While external blogs get all the hype, internal blogs quietly hum away – yet can change an enterprise.
IBM is no stranger to using technology to foster internal communications. Its much-heralded "jam" sessions, which began in 2001, are online events where employees meet to discuss policies, trends, and concepts that have been much lauded in the internal communications space. The company even made one of its jams, the "Habitat Jam," available for public consumption.
So when IBM first set up a beta internal blogging structure in November 2003, the culture was ready for it.
We knew this would work and that employees would respond to it," says Christopher Barger, IBM's so-called chief blogging officer. "We realize we could have an effective, permanent jam."
The company has an in-house group whose sole duty is to invent products for the company to use internally. Blogs were one such thing. Upon completion of the internal beta blog client, as was the case elsewhere, tech staff and global consultants served as early adopters.
"It started catching on with the lab guys and consultants, who used it for knowledge sharing," Barger says. "It started growing little by little, by word of mouth."
After a year and half in beta mode, there were 1,250 internal blogs and 8,900 registered users. But, sensing a burgeoning trend in the corporate world where companies like Sun had executives like COO Jonathan Schwartz and empowered employees blogging, the company decided to formalize the process in May 2005 by creating a detailed internal blogging policy and encouraging employees to establish their own public-facing blogs.
Twenty employee bloggers created the guidelines in 10 days, using a collaborative software tool called a wiki. The guidelines were made public on the external blog of James Snell, a member of IBM's software standards strategy group
While IBM's external blogging policy has received rave reviews, it is arguably the internal processes like jams and blogs that are more dramatically altering the company's way of interacting, understanding their global operations, and doing business in this climate.
Today, the company has 2,500 internal blogs and 18,000 registered users. While Barger stresses how blogs decentralize communications and level the intelligence playing field, his evidence of the policy's success has stemmed from how senior leadership has responded to the initiative.
He says when Jon Iwata, SVP of communications, started a blog on the inside where he introduced issues and solicited feedback from the community; he knew IBM had succeeded because employees began responding candidly.
"And, as far as recent developments, members of senior leadership are coming to us when there are issues of importance, and saying, 'I want to be the one who takes this to the community; can you help me do this?'" Barger says.
Far from encountering the skepticism that the media attribute to general corporate attitudes towards blogging, Barger says IBM executives are pumped about the opportunities.
"Senior leadership is volunteering to do this; they want to take issues to the community via blogs," Barger says. "They're saying [to employees], 'Here are some issues that are occurring in the market, what do you think?'"

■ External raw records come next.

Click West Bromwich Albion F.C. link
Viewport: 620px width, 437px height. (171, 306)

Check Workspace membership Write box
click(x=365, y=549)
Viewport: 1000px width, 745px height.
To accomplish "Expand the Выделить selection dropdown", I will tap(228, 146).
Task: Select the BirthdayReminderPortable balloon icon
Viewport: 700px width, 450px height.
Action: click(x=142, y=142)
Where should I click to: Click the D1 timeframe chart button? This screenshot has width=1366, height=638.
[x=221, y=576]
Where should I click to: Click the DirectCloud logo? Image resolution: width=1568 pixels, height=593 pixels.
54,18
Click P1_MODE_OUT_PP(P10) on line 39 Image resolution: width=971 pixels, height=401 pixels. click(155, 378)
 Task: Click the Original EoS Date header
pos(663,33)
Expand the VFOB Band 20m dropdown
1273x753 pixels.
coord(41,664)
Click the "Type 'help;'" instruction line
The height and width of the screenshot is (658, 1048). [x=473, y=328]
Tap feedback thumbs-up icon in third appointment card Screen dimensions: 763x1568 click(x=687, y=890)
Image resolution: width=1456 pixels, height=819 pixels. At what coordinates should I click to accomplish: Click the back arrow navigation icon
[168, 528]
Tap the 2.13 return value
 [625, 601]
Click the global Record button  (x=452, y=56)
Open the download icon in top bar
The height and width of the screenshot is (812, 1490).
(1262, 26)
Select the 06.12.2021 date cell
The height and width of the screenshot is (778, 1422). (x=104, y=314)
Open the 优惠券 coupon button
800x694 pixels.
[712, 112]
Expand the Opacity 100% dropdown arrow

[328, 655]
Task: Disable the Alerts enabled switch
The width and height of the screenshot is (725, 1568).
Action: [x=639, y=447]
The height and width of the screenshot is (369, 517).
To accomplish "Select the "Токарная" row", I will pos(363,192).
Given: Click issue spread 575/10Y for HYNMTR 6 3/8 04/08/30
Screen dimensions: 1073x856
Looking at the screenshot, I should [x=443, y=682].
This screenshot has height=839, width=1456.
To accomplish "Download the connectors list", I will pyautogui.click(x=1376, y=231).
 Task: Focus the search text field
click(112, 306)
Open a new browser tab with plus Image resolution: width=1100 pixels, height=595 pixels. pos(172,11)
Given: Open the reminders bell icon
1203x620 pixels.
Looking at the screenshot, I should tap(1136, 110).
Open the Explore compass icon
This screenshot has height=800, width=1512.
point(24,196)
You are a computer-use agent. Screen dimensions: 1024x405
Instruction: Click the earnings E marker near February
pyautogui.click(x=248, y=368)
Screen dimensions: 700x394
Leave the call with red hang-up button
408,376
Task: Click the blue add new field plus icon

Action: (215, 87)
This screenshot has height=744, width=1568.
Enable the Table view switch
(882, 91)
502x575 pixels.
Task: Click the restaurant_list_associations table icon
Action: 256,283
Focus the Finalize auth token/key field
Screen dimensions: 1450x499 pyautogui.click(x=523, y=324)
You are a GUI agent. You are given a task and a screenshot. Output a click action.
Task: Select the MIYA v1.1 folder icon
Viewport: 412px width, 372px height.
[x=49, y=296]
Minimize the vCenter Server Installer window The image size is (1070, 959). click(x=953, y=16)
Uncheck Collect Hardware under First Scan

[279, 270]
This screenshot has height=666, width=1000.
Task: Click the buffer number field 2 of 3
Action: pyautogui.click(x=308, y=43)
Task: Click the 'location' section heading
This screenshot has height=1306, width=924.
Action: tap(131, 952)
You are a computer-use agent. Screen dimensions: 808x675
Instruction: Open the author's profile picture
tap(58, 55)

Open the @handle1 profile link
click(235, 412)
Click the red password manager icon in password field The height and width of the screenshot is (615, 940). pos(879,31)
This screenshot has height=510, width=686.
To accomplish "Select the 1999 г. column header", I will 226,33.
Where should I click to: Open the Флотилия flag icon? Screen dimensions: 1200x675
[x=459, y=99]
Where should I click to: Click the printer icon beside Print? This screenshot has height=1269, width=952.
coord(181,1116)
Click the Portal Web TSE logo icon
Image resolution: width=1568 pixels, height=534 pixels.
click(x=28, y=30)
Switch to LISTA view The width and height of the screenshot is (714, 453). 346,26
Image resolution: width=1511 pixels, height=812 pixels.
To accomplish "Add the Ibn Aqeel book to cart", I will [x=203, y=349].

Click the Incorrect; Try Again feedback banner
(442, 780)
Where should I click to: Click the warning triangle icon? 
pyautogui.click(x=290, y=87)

The great and unprecedented development, Barger says, is that blogs place the opinion of a first-year employee on the same weight and in front of the same audience on the site as a senior executive.
"[When] everyone has the same opportunity to speak their minds, the best ideas float to the top no matter where they come from," Barger says, while adding that senior-level executives will, of course, be the ones making the final decisions. "It helps the advancement of the community. When a senior executive comes in, rather than it being a chill effect, it makes everyone's voices heard. No one is intimidated."
When asked if he felt an internal blog environment – where everyone has a voice in the company – helps employee morale, Barger says it's hard to definitively measure, but each time a question is raised and a response is given, it further reinforces to the rank-and-file that executives are listening.
"Even on a personal level, it helps me to realize my bosses will come in and say they saw what I blogged on [a particular subject]," Barger says. "And my bosses are initiating conversations based on what I'm writing and rewarding what I have to say."
Barger points out that internal blogs go beyond just goodwill conversations; they provide invaluable efficiency and cost savings. He discusses how employees in London and Silicon Valley realized that they were working simultaneously on a similar project. Barger says they've now pooled resources, and, essentially, work as one team around the clock.
Barger also points out the social networking process ultimately translates back to work-related conversations.
"It's difficult to get to know [IBM's] 300,000 employees, but now, people in New York, England, Switzerland, and Rochester know each other [despite having never met]," Barger says. "At some point, you're going to say, 'I know that guy in Mexico City who does this"; that makes it easier for people to get their jobs done. And it's happening on its own without senior management."